Trusting is hard. It requires that we let people in. That we relinquish control – sometimes completely – and let someone else be responsible for what is most precious to us. Our well-being, our families, sometimes even our lives. Trusting requires us to be ok with not having all the answers or knowing what the next step is. It requires us to stop fretting about the future and be fully in the here and now. And, for many of us, that goes against everything we’ve been taught about how to succeed, or even just survive, in this highly individualistic society. Trusting is no mean feat. And yet, God calls us to trust again, and again, and again.
The call of the first disciples is not usually celebrated as one of Jesus’ miracles, but I think there is something miraculous about this story. It is not at all a foregone conclusion that Peter, Andrew, James, and John said yes to Jesus’ rather unusual invitation to come and follow him. The trust required for these four disciples to leave their possessions, their livelihood, their families and follow a stranger who offers them no information whatsoever about who he is or what is to come is…staggering. They were risking everything. In a world where we invest considerable effort in teaching our children not to wander off with random strangers, this Gospel story is downright unimaginable for many of us.
So what are we supposed to draw from this story? That we should throw caution to the winds and drop everything to follow the next raving sidewalk preacher we encounter?
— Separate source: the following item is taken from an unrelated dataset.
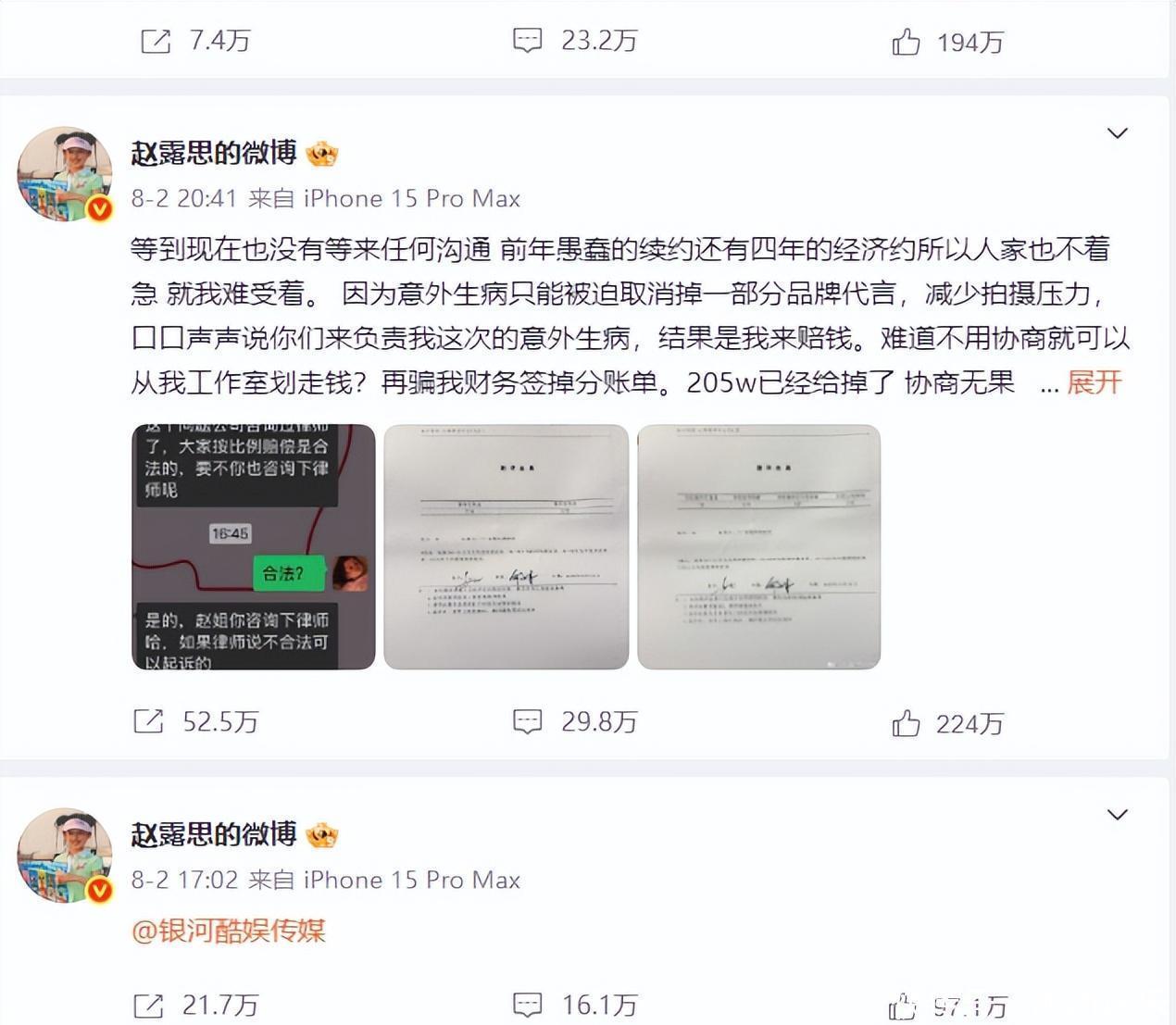The height and width of the screenshot is (1025, 1176).
Task: Open the third document photo thumbnail
Action: (759, 546)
I sure hope not. That we should leave our family obligations without a backward glance so we can devote our lives to fishing for people? That’s certainly what Jesus called the disciples to do, but I don’t think that’s the universal takeaway either. This story is often used as a rousing call to evangelism, and it is that. But I think, even more foundationally, it is a call to trust. To leave behind, not just the security of our possessions and the comfortable routine of our lives, but the need to be in control. To agree to follow, to be guided, to let someone else lead us.
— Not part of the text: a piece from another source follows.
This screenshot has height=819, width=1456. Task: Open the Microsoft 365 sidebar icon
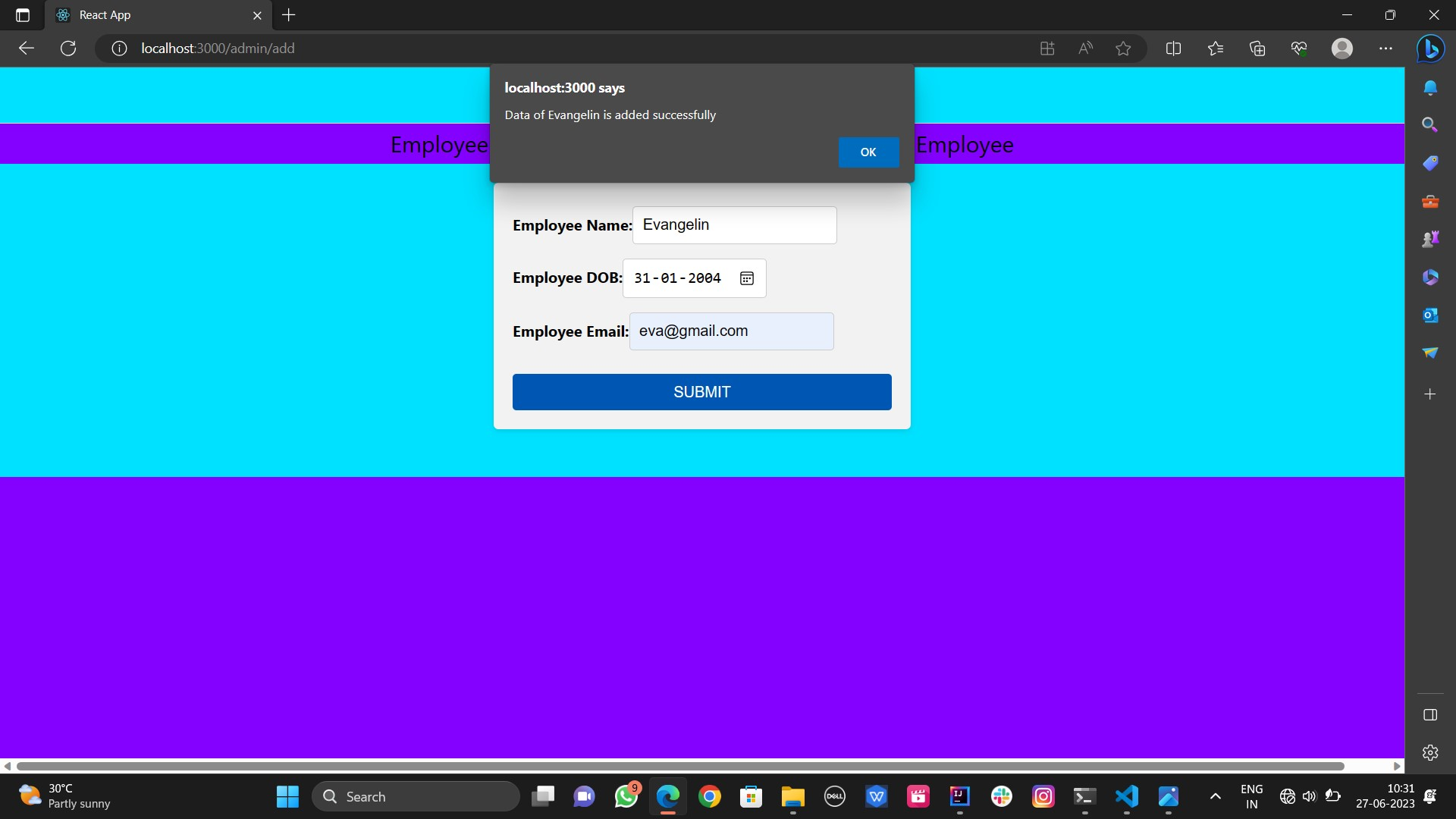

When Jesús invited his first disciples to follow him, he wasn’t just inviting them to trust him. He was also inviting them to trust one another. To build a community of mutual interdependence that we see at work throughout the Gospels. Today, as our Cathedral community gathers for our annual meeting, how might we live into Jesús’ invitation to deepen our trust in God and in one another? Do we really trust each other? Do we really know each other? Are we really in this together? How could we grow in trust?
Following Jesus isn’t something we can do alone. The closer we draw to God, the closer we draw to each other, into the messy, beautiful, holy reality of a community of trust. I admit to you that I’ve been binge watching the new netflix docu-series, Cheer, which, if you haven’t seen it, is a behind the scenes look at one of the nation’s top collegiate cheerleading teams. It’s fascinating on many levels, but what most struck me is how foundational trust is to everything the team does – unsurprising in a sport that literally involves throwing people in the air and then catching them. Every time these athletes let a teammate fall to the ground, uncaught, they immediately, without prompting, drop to the ground and do 50 push ups. Because they know that failing to catch a teammate is the worst offense imaginable, not just because of the potential for serious injury, but because, when trust is absent, success is impossible.
I’m not suggesting that the Church adopt push-ups as a form of penance, but what if we as a community took trust that seriously? What if we were deeply committed to catching each other when we fall, to lifting each other up, to having each other’s backs no matter what? What if we trusted each other enough to not always need to be in control, to follow each other’s lead, so that we can do the work that Jesus calls us to do – teaching, healing, sharing the good news with a world in need? In this season of light, what if we allowed ourselves to trust? Amen.